Dataset entries
== Segment start ==

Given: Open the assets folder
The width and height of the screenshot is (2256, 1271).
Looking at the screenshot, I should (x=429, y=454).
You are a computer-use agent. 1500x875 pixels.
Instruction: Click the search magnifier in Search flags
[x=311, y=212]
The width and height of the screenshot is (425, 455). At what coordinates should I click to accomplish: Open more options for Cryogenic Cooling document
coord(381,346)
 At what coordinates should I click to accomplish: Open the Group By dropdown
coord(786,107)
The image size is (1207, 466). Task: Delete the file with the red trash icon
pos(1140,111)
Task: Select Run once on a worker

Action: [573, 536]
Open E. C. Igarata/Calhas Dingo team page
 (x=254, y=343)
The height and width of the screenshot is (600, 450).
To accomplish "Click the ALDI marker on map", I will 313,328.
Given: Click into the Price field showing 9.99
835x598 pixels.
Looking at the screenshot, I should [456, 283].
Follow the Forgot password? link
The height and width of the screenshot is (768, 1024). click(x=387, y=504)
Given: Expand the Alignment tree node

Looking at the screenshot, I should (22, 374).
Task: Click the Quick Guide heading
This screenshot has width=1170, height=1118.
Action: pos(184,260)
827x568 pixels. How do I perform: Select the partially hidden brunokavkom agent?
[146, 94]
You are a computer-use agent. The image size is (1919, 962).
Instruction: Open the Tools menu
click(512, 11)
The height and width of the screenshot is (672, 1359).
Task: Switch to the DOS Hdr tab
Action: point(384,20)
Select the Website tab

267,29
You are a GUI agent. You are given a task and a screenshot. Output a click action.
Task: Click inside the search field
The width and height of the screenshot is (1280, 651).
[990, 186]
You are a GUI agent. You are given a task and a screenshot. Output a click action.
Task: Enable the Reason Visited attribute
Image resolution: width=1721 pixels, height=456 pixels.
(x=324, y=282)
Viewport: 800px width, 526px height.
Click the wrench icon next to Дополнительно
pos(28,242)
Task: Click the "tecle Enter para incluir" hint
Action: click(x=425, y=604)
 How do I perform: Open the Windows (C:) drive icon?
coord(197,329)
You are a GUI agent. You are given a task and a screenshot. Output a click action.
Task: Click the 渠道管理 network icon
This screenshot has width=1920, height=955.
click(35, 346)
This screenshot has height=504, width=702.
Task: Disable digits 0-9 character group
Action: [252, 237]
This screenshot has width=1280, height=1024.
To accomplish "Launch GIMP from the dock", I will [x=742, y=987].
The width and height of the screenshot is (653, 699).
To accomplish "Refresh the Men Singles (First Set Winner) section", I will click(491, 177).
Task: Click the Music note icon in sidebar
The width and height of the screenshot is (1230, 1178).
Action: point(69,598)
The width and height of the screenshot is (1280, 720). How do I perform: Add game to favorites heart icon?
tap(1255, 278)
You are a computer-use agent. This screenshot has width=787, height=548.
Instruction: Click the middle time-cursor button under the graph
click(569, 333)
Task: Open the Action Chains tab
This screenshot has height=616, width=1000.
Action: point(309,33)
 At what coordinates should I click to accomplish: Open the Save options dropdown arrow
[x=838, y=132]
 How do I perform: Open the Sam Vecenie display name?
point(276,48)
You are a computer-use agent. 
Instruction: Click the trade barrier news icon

== Segment end ==

Activity: The answer should consist of all lines from the records above that hold the word "computer".

Written answer:
You are a computer-use agent. 1500x875 pixels.
You are a computer-use agent. The image size is (1919, 962).
You are a computer-use agent. This screenshot has width=787, height=548.
You are a computer-use agent. 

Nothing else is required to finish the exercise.